In its original form, the Tomasulo scheduling algorithm is limited to two-address-instructions (one source, one destination, e.g., R1+=R2) and multiple sequential function units for each kind of operation. However, it is easy to extend the algorithm to handle today's common instructions with three addresses (two source registers, one destination, e.g., R1:=R2+R3). The algorithm is widely used, e.g., by IBM PowerPC, Intel Pentium-Pro or AMD K5 [Mot97, CS95].

2.2.1   Pipelining vs. Out-of-Order Execution

Pipelining

There are many ways of implementing the execution of an instruction. In general, the execution of an instruction can be split into the following phases:


Pipelined CPUs overlap the processing of different phases of different instructions. The first approach is to process the single phases of the instructions strictly in program order. Figure 2.1 illustrates this. Pipelining implies in-order execution, i.e., the execution of the subsequent instructions is also done strictly in program order.



Figure 2.1: Pipelining example


However, in-order execution does not fully utilize all functional parts of a CPU. The rule of in-order execution prohibits that subsequent instructions overtake previous instructions. In figure 2.1, instruction I2 blocks the execute stage for four cycles, since the division function unit has a long latency. Instruction I3 has to be stalled upon the begin of its execution, since the execution stage is blocked by I2 and since it requires the result of I2 (data dependence).

Out-of-Order Execution

Data dependencies and different latencies of the function units can cause additional delays which reduce performance. In order to eliminate these delays, the rule of in-order execution of all instruction phases must be dropped. The result is an out-of-order execution algorithm. An out-of-order execution algorithm tries to increase performance by distributing the instructions among the available hardware components regardless their original order. There are two main requirements for such an algorithm:

Figure 2.2 depicts the execution of I2 to I4 on an out-of-order CPU. Instruction I4 is now able to enter the execution stage even before I3 does, since I4 does not depend on any result of the preceding instructions. It even terminates before I2, which causes a write after write (WAW) data hazard in R1 [HP96].

Furthermore, I3 tries to read R1 before I2 writes it. Thus, there is also a read after write (RAW) data hazard. Since I4 writes R1 before I3 reads it, there is also a write after read (WAR) hazard.

There are several ways to resolve these hazards. In order to resolve RAW hazards, result forwarding is usually used. In the given example, the result of the division is forwarded to instruction I3. The scheduling algorithm is supposed to stall the execution of an instruction until all operands are available.

One way to resolve WAW and WAR hazards is to skip the writeback of a result into a register if a subsequent instruction, which writes into the same register, already terminated. In the given example, the writeback of the result of instruction I2 would have to be skipped. The result is forwarded to instruction I3 instead. This is implemented by the Tomasulo scheduling algorithm in its original form.

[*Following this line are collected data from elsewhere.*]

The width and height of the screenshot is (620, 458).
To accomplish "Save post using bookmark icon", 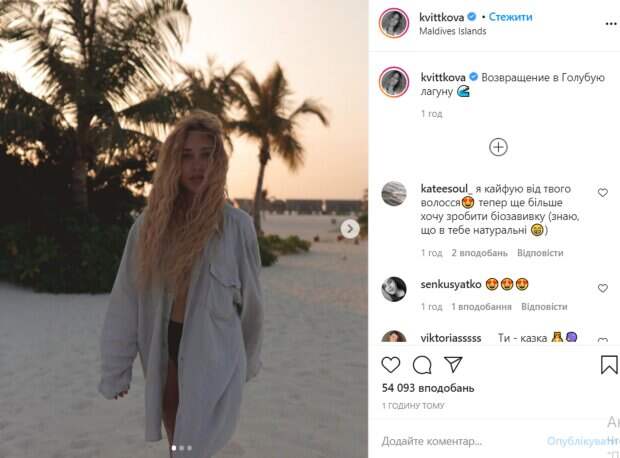I will [608, 365].
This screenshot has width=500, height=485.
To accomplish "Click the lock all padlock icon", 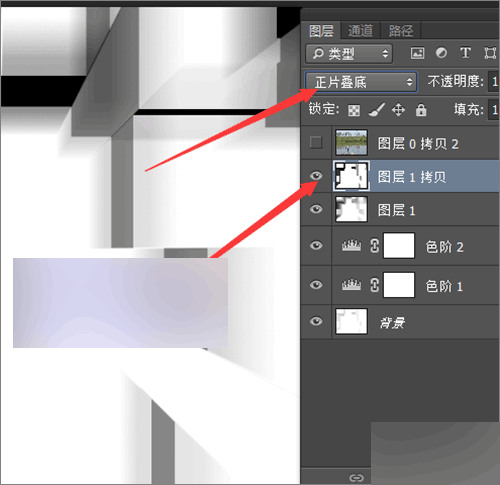I will click(421, 110).
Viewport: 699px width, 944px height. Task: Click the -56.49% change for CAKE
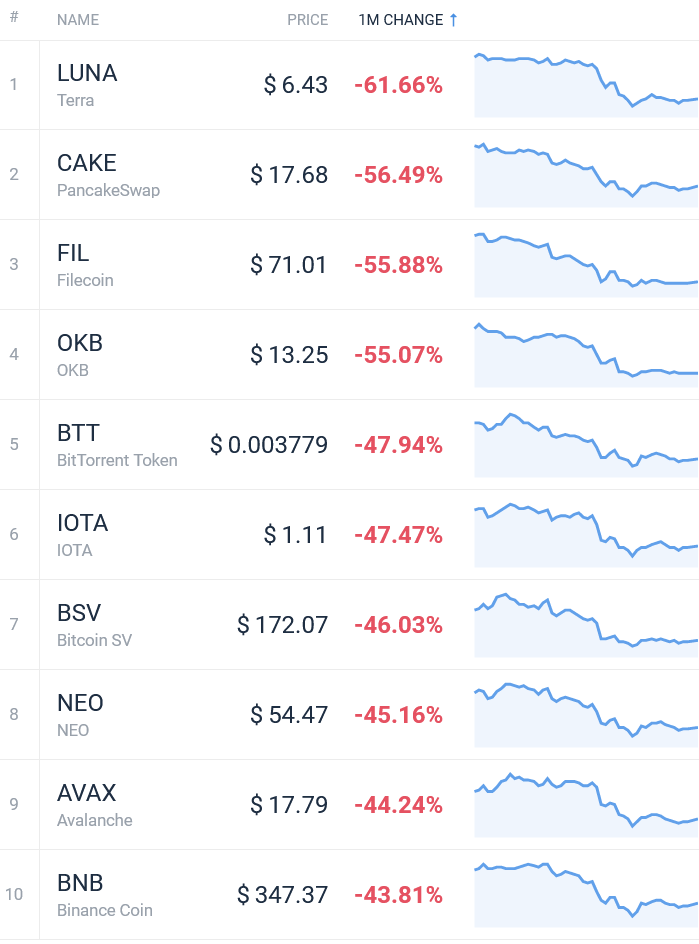pos(399,175)
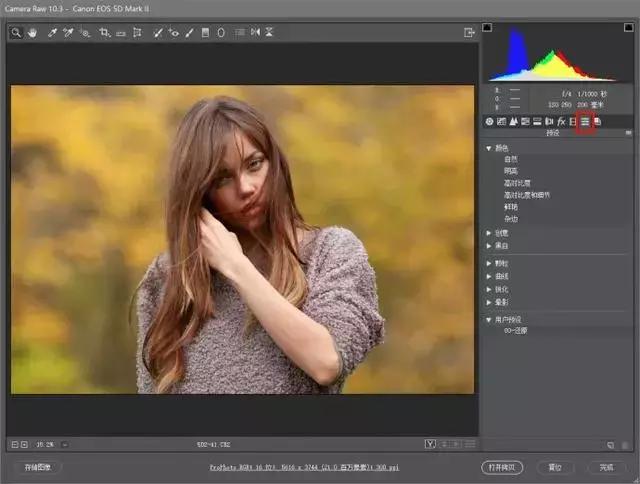This screenshot has height=484, width=640.
Task: Toggle shadow clipping warning in histogram
Action: click(x=487, y=27)
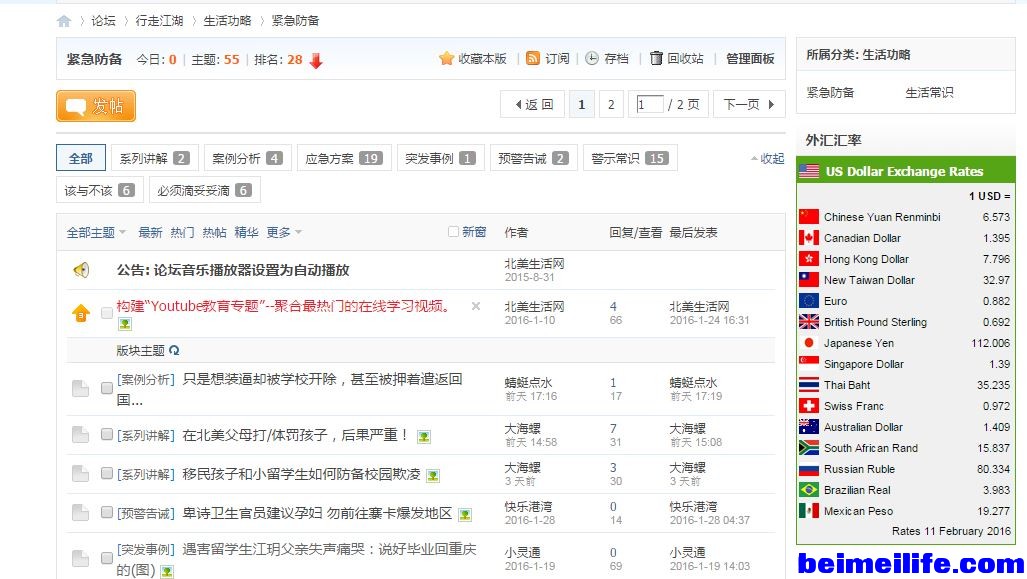This screenshot has width=1027, height=579.
Task: Go to the 下一页 next page
Action: pyautogui.click(x=748, y=105)
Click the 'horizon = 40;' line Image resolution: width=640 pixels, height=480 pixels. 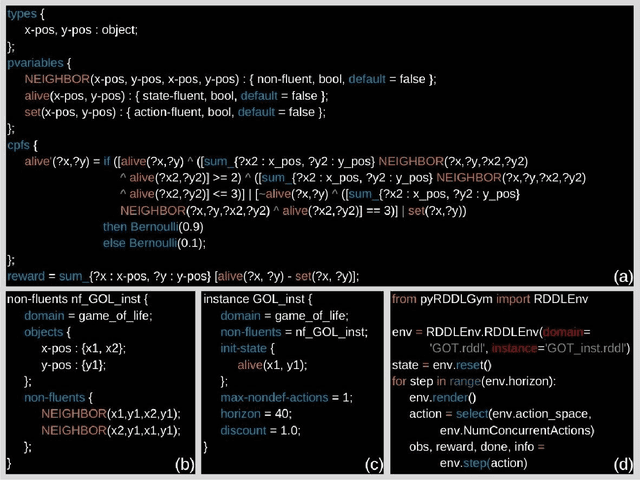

Another way is to delay the result writeback until all previous instructions wrote their result into the register file, i.e., the writeback is performed in-order. This is implemented by the Tomasulo scheduling algorithm with reorder buffer used in this thesis.



Figure 2.2: Out-of-order execution example. Instructions I2 and I4 cause a WAW hazard, instructions I2 and I3 cause a RAW hazard, and instructions I3 and I4 cause a WAR hazard.


2.2.2   Basics of the Tomasulo Scheduling Algorithm

The Tomasulo scheduling algorithm has several essential features:

Please note that the original Tomasulo algorithm uses out-of-order termination and thus does not support precise interrupts. In order to support precise interrupts, a reorder buffer (ROB) [SP88] is added to the machine described in this thesis. The reorder buffer implements in-order termination. This results in small modifications of the original scheduling algorithm. Thus, the following sections describe a modified scheduling algorithm presented in [Ger98] rather than the original Tomasulo scheduling algorithm. The complete protocol is presented in section 2.4, and its hardware implementation is presented in chapter 3.

2.2.3   Key Data Structures and Transfer Paths


 
Basic structure of an in-order design   After adding Tomasulo scheduling

Figure 2.3: The basic data structures and data paths before and after adding Tomasulo scheduling


Figure 2.3 gives an overview of the basic data paths of an in-order design and of the same design after adding Tomasulo scheduling with reorder buffer. The Tomasulo scheduling algorithm requires the following data structures and transfer paths:

Each register (named Ri.data) is extended by a tag and a valid flag. This extension is called producer table. These additional data fields have the following purposes:

Each function unit is extended by an instruction buffer to store instructions and operands until all operands and the function unit itself are available. These buffer entries are called reservation stations.



Figure 2.4: Reservation station data items


The reservation stations provide the operands for the function units. They are basically a queue for the issued instructions. Each reservation station RSi holds exactly one instruction and its operands and has the following components (figure 2.4):

The instructions are written into an appropriate reservation station during instruction issue. As soon as all operands of a given instruction in the queue (i.e., in a reservation station) are available, the instruction is ready to be dispatched into the actual function unit.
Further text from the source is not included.